Notre étude ambitionne donc d’éclairer en quoi le cas de la distribution du cinéma sud-coréen en France révèle la façon dont la mise en application dans le domaine cinématographique du principe de diversité des expressions culturelles contredit – sur le plan déontologique – les valeurs d’équité et d’ouverture que son fondement suppose.
Nous nous interrogerons en premier lieu sur les solutions trouvées par la France pour appliquer la diversité, afin d’observer les premières limites de celles-ci, significatives notamment en observant les réglementations de la distribution pour une cinématographie nationale telle que le cinéma sud-coréen. Notre deuxième point cristallisera les problématiques éthiques et terminologiques évoquées plus haut, inhérentes aux notions retenues pour la mesure de l’application de la diversité en France. Les concepts de cinéma « indépendant » ou d’indépendance de la production nous feront revenir sur le contexte de l’industrie cinématographique sud-coréenne, économique et artistique. Nous y verrons que cette normalisation et classification nécessaires à la mesure de la diversité ne sont tout simplement pas applicables dans le cadre d’une industrie complexe, puis dans le cadre de son inscription dans la distribution française, où habitudes spectatorielles et réinterprétation des genres cinématographiques s’y confrontent. Enfin, nous avancerons encore notre réflexion en revenant sur les conditions de la découverte de ce cinéma en Occident comme modèle de recherche et d’ouverture – à l’instar du principe supposé de la diversité culturelle –, discordantes avec la place donnée à ce cinéma aujourd’hui. Ce sera l’occasion pour nous de déceler en plus des problèmes terminologiques, d’autres contradictions déontologiques résidant dans les motivations derrière la diffusion du cinéma sud-coréen.

Le CNC, institution majeure de soutien et de réglementation

Comme précédemment annoncé, notre première étape consiste en l’analyse des aides mises à disposition de la distribution du cinéma sud-coréen, dans le cadre de l’application de la Convention sur la protection et promotion de la diversité des expressions culturelles.

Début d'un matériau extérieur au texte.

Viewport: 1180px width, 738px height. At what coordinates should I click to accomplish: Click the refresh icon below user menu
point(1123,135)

Jusqu’à aujourd’hui la France a publié deux rapports pour l’UNESCO, un en 2012 et un autre en 2016, le prochain devant sortir dans l’année 2020. Comme prévu par la Convention, ces rapports s’organisent en une structure stricte, comportant sept grands points – sans compter l’introduction contextualisant la politique culturelle et les annexes – : 1) Mesures et politiques culturelles, 2) Coopération culturelle internationale, 3) Traitement préférentiel, 4) Culture et développement durable, 5) Sensibilisation et participation de la société civile, 6) Questions transversales et priorités de l’UNESCO, 7) Résultats, défis, solutions et prochaines étapes. Ce sera principalement sur le premier point de cette structure que nous nous concentrerons, puisque c’est dans celui-ci que l’industrie cinématographique est la plus présente.

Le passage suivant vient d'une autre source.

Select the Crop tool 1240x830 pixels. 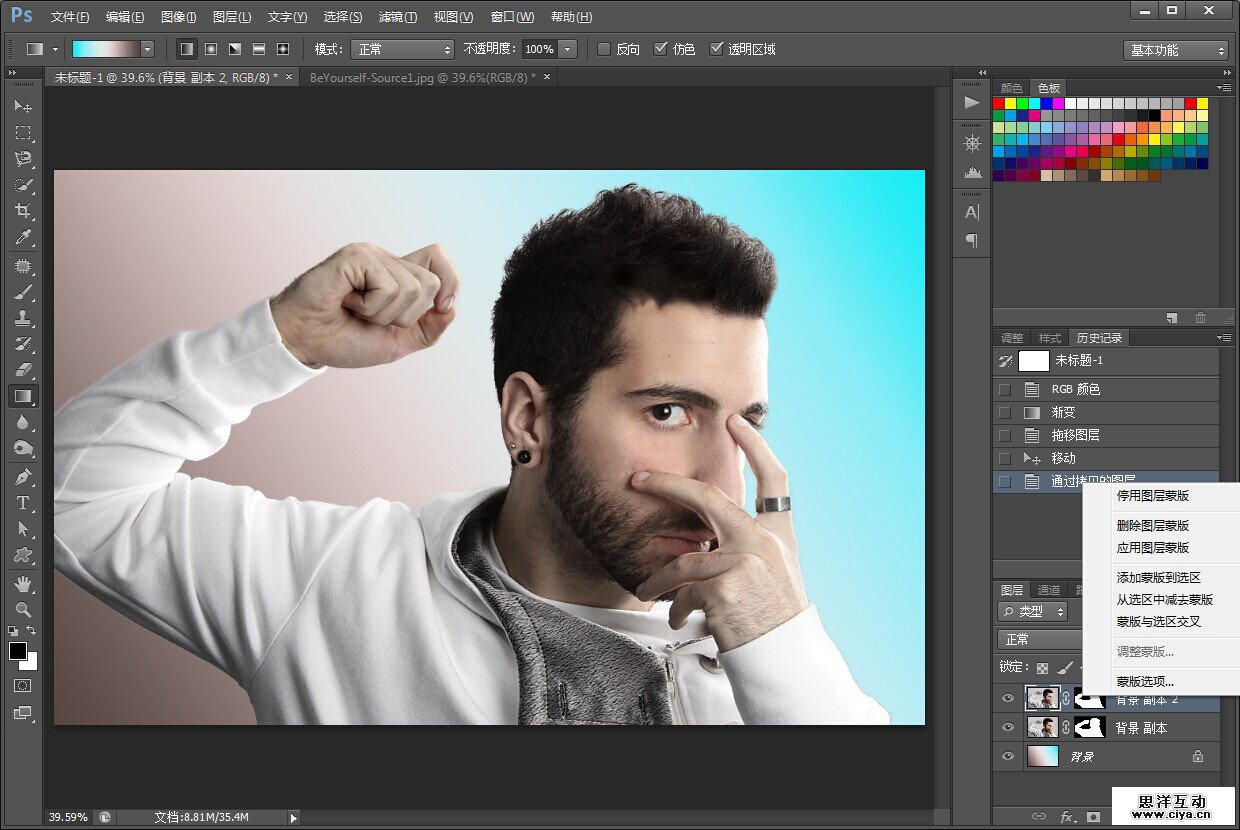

Dans le compte rendu de 201270, la France rapporte en effet cinq mesures et politiques culturelles, dont trois concernent l’industrie cinématographique. La première mesure est celle que nous intéressera le plus dans le cadre de notre étude, puisqu’elle est totalement dédiée au cinéma. Cette mesure régulée par le CNC est dénommée « Promotion de la diversité de la création dans les secteurs du cinéma et de l’image animée en France et encouragement de la diversité de la création dans les échanges internationaux » – nous reviendrons à celle-ci rapidement. La deuxième mesure concerne également le cinéma mais au niveau télévisuel. Sous le nom « Audiovisuel : Soutien public à la diversité à la télévision », cette politique est principalement encadrée par le Conseil Supérieur de l’Audiovisuel (CSA), organisme régissant ledit secteur – par des systèmes de quotas notamment – et pouvant sanctionner en cas de non-respect des chartes régulant les chaînes télévisuelles françaises – entre autres. Les mesures trois et quatre concernant l’industrie musicale et l’industrie du livre, le cinéma trouve à nouveau une place dans la cinquième politique culturelle, nommée « Numérique : Protection et promotion de la diversité culturelle dans le secteur du livre et des industries culturelles face aux défis de la numérisation et de l’Internet ».

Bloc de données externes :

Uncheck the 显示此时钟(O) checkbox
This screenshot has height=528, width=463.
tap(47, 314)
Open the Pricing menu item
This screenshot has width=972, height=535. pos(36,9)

Cette dernière mesure du rapport 2012 souhaite principalement faire face au piratage grâce à l’autorité publique indépendante française nommée Haute Autorité pour la diffusion des oeuvres et la protection des droits sur internet (HADOPI), issue de la loi Création et Internet, instituée par le décret du 31 décembre 2009. Le cinéma, bien évidemment menacé sur ses questions de droits d’auteur est directement concerné par cette politique culturelle qui protège et sanctionne dans un deuxième temps. Une sixième mesure est rapportée dans le compte rendu de 2016, sur l’« Éducation artistique et culturelle ». Une telle dénomination laisse entendre l’inclusion du cinéma comme outil d’enseignement et de développement d’un souhaité « système éducatif à tous les niveaux et dans les lieux de vie tels que l’hôpital, les foyers d’accueil pour personnes âgées, dépendantes ou incarcérées ». Le rapport ne mentionne cependant à ce jour pas plus de précisions sur le cinéma au sein de cette politique d’éducation, et indique de plus que sa mise en oeuvre n’a pas fait l’objet d’une évaluation – contrairement aux autres mesures mentionnées.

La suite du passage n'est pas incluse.